# [Фрагмент документа]
※ ※ ※
II Хевеши, и Бор независимо друг от друга вспоминали впоследствии, что все произошло сразу. «Впоследствии» - это через пятьдесят лет, когда память обоих слышала в гуле былого только никогда не затихающие голоса и уже не различала шума подробностей.
Семидесяти семилетний Бор (о проблеме в целом):
«Хевеши рассказал мне, что существует больше радиоактивных элементов, чем мест для них в Периодической таблице. Я об этом ничего не знал. По для меня стало тотчас абсолютно очевидным, что это означало.»
Семидесятисемилетний Хевеши (об одной из решающих сторон проблемы):
«Бору это было совершенно ясно с самого начала»
Оттого-то Бор, и говорил, что под знаком Хевеши прошел для него почти весь апрель. Теперь у них, как у сообщников, была - по крайней мере до возвращения Папы - неиссякающая тема для обсуждения; возможности внутренней структуры планетарного атома. Сколько бы ни было понято в первую минуту, оно нуждалось в очищающем испытании спором, как проявленная фотопластинка в закреплении фиксажем. А Хевеши, со своей стороны, мог бы признаться, что для него весь апрель 12-го года прошел под знаком Бора.
ВНЕЗАПНОЕ ПОНИМАНИЕ
Проницательность датчанина извлекла тогда из неизвестности физические истины такой простоты, что сегодня кажется непостижимым отчего же другим они не дались в руки еще раньше?
(Вечное недоумение, сопутствующее всей истории науки и всякий раз обреченное оставаться без ответа. А в этом случае тем более удивляющее, что конструктивное прозрение Бора было чисто логическим, и почти не потребовало всегда загадочного вмешательства интуиции.)
...Если существуют химически абсолютно неразличимые элементы разного атомного веса и сомневаться в этом уже нельзя, надо сказать значит, менделеевский принцип Периодической системы нуждается в пересмотре - очевидно, вовсе не от различий в весе зависят различия в химических свойствах атомов. И сказать это надо без всяких уловок.
А разве возможны были уловки?
※ ※ ※
# [Предоставленные сведения]

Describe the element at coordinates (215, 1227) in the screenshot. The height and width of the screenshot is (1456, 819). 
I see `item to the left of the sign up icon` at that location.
※ ※ ※
# [Указания]
1. Найдите в тексте о Боре и Хевеши все места, заключенные в кавычки «», и для каждого приведите первые три слова (или все слова, если их меньше трех).
2. Сколько времени прошло, по тексту о Боре и Хевеши, к моменту, когда оба вспоминали описанные события?
3. Выведите из текста о Боре и Хевеши без изменений часть от слов «(Вечное недоумение, сопутствующее» до слов «без всяких уловок.» включительно.

# [Полные ответы]
1.
1. Впоследствии
2. Хевеши рассказал мне
3. Бору это было

2. Пятьдесят лет.

3.
(Вечное недоумение, сопутствующее всей истории науки и всякий раз обреченное оставаться без ответа. А в этом случае тем более удивляющее, что конструктивное прозрение Бора было чисто логическим, и почти не потребовало всегда загадочного вмешательства интуиции.)
...Если существуют химически абсолютно неразличимые элементы разного атомного веса и сомневаться в этом уже нельзя, надо сказать значит, менделеевский принцип Периодической системы нуждается в пересмотре - очевидно, вовсе не от различий в весе зависят различия в химических свойствах атомов. И сказать это надо без всяких уловок.